● **Instruction**
Reproduce the records below word for word, starting at the line that contains "Given: Hide plot tools with gray square icon" and continuing through the end of the records, both ends included. Leave the pictures out of your answer.

Screenshot and document pointing data

------------------------------

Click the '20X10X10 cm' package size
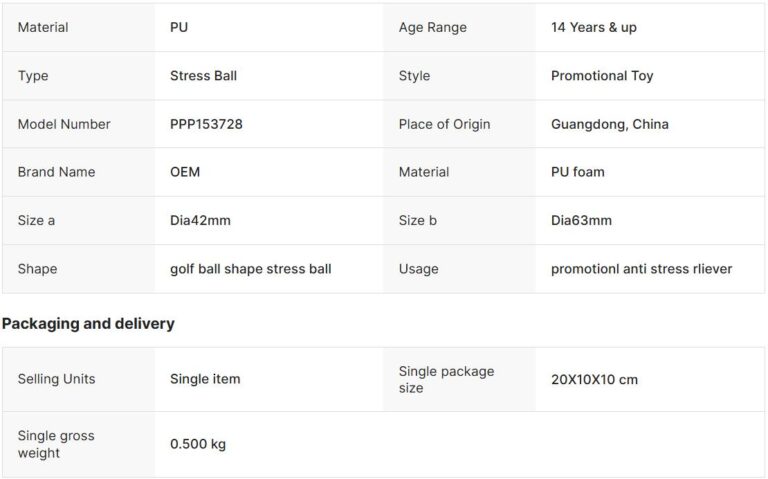Screen dimensions: 768x479 594,379
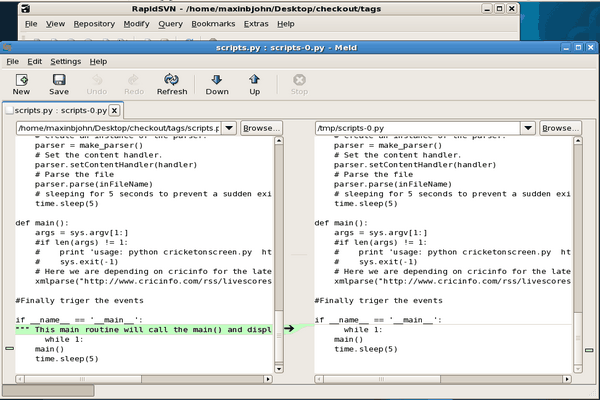
Task: Click Browse for the right file
Action: [x=561, y=128]
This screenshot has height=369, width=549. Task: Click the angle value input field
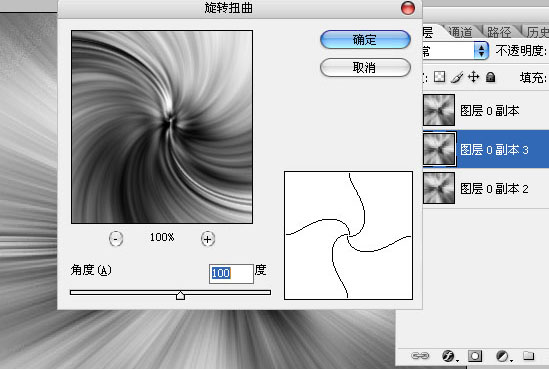[x=231, y=273]
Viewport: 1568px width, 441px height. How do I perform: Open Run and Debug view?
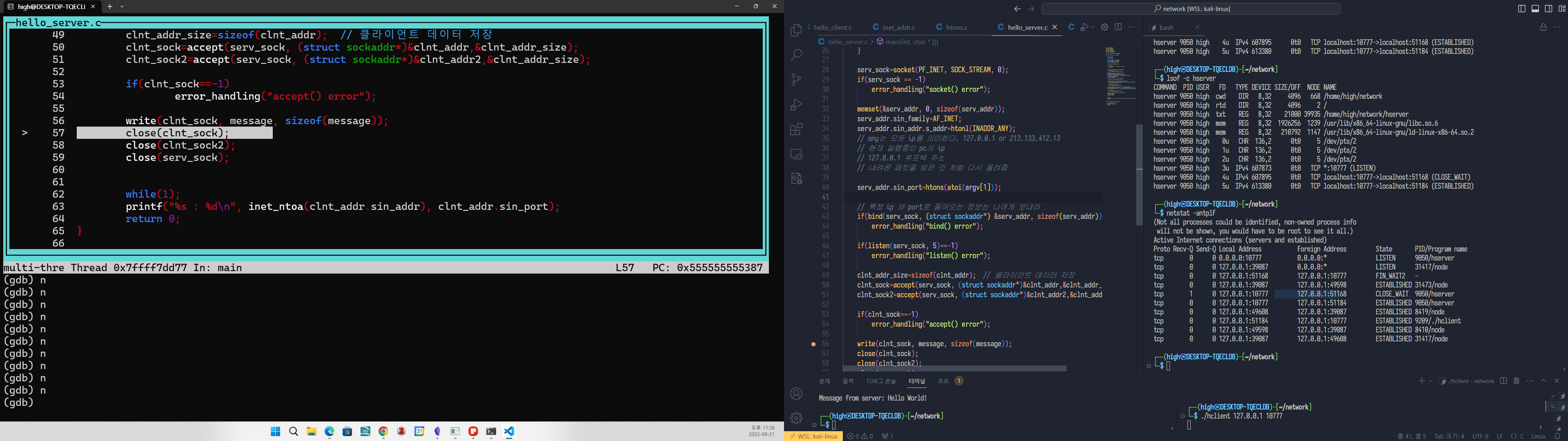795,105
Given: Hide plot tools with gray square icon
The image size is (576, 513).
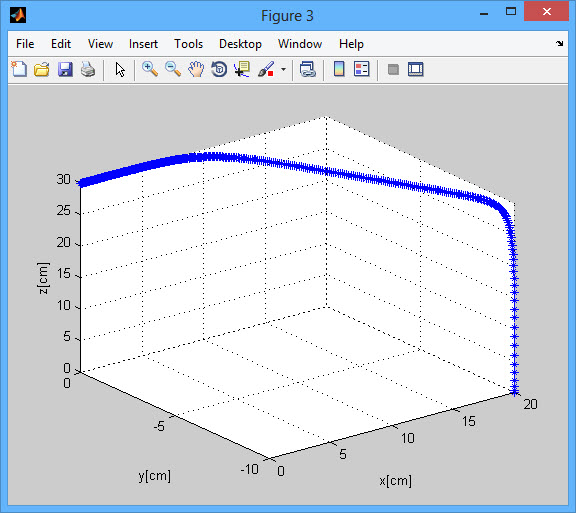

------------------------------

● **Task response**
Given: Hide plot tools with gray square icon
The image size is (576, 513).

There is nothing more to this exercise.